I retroscena nel mercato non mancano mai. Lo sa bene la Signora ciclicamente impegnata in numerose trattative che, per la più classica legge dei grandi numeri, alle volte non vanno in porto. E' tempo di Juventus-Roma, grande classica del calcio nostrano. E' tempo di Kevin Strootman contro quella che sarebbe potuta diventare la sua squadra. Già, perché tentando un forte pressing estivo, i dirigenti della Continassa hanno provato ad assicurarsi il forte mediano olandese, non trovando terreno fertile né con il club capitolino né con il diretto interessato.

Il 27enne ragazzone di Riddenkerk, giunto alla quinta stagione alla Roma, non ha preso seriamente in considerazione l'opportunità di lasciare Trigoria. Questione, principalmente, di riconoscenza nei confronti di un club che gli è stato profondamente vicino nel momento del bisogno. Strootman ha sposato pienamente il progetto giallorosso, trovando feeling totale anche con Eusebio Di Francesco, tecnico da sempre capace ad esaltare il talento a disposizione.

Ecco, dunque, l'ambizione di provare a vincere qualcosa di importante. E, al netto della fresca eliminazione in Coppa Italia, i giallorossi hanno conseguito una brillantissima prima parte di stagione tra campionato e Champions League. Non a caso, espondendosi nella conferenza stampa della vigilia, Max Allegri ha elogiato il cammino dell'imminente avversario. Parole che di circostanza, osservando la classifica, hanno ben poco.

Strootman, mediano moderno di livello assoluto, stuzzica le fantasie di molti club europei. Tante estimatrici, soprattutto, in Premier League. Ma, come dicevamo, a fare rumore sono stati i movimenti nostrani. La Juventus, secondo quanto vociferato da radiomercato, sarebbe arrivata a mettere sul piatto 35 milioni più bonus. Proposta che la Roma non ha neanche voluto valutare, dando solidità ad un progetto fresco ma che richiede annualmente almeno una cessione di lusso per rispettare i paletti finanziari.
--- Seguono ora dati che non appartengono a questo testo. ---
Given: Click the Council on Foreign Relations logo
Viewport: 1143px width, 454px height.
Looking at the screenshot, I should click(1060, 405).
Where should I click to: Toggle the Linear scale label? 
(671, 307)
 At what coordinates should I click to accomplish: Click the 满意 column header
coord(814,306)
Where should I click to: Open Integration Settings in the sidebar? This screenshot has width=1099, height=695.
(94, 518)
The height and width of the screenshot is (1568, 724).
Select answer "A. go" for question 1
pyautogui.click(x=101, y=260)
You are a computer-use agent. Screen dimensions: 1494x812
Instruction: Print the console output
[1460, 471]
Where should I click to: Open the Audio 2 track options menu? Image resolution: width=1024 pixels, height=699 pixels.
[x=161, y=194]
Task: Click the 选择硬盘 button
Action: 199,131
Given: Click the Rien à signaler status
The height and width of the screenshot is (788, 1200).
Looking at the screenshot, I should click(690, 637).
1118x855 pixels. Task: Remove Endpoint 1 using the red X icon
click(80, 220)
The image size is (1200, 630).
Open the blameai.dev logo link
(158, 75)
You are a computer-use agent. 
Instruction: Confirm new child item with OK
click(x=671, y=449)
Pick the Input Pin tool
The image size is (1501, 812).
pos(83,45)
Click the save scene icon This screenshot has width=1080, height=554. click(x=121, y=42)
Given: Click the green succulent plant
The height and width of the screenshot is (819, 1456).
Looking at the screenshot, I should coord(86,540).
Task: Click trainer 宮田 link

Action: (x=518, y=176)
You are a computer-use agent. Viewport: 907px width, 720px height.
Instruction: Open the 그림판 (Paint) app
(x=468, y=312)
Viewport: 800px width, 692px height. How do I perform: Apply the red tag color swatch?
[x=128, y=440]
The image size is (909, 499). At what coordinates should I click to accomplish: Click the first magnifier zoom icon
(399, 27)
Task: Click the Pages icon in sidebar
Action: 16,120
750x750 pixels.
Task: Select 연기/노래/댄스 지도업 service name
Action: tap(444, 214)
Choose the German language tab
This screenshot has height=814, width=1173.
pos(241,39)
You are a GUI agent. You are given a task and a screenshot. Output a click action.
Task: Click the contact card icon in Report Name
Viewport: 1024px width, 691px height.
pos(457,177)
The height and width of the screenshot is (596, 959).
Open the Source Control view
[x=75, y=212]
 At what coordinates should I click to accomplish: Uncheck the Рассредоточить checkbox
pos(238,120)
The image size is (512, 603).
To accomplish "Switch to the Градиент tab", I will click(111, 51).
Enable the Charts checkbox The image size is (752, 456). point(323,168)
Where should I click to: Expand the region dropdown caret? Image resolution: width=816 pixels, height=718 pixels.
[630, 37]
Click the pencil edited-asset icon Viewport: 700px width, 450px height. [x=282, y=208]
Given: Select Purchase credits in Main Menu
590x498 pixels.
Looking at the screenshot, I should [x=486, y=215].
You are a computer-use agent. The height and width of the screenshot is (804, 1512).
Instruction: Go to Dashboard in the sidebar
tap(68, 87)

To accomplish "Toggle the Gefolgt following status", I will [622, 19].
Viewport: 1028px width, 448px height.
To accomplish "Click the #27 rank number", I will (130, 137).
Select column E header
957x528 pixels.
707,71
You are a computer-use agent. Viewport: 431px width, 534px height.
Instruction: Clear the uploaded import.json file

E, avendo venduto nelle puntate precedenti Salah, Rudiger e Paredes, il ds Monchi ha avuto la forza necessaria per respingere l'assalto bianconero.

Difficile, in chiave giugno, pronosticare un nuovo tentativo della Juventus. Anche perché, in questo momento, sotto la Mole il nome del momento è uno solo: Emre Can, in scadenza di contratto con il Liverpool, possibile colpaccio a parametro zero. Senza sottovalutare la bontà interna raffigurata dagli innesti azzeccati di Blaise Matuidi e Rodrigo Bentancur, giocatori che anche nella prossima annata saranno parte integrante del progetto. Insomma, le sessioni sono volubili. E cambiano, eccome, i gusti in termini di obiettivi.

In vista della sfida all'Allianz Stadium, Di Francesco potrebbe puntare sul consueto 4-3-3 nel quale Strootman dovrebbe tornare a trovare spazio dall'inizio. Una prova convincente per provare a fare risultato in uno dei campi più difficili d'Europa. Magari, nuovamente, sotto la lente d'ingrandimento.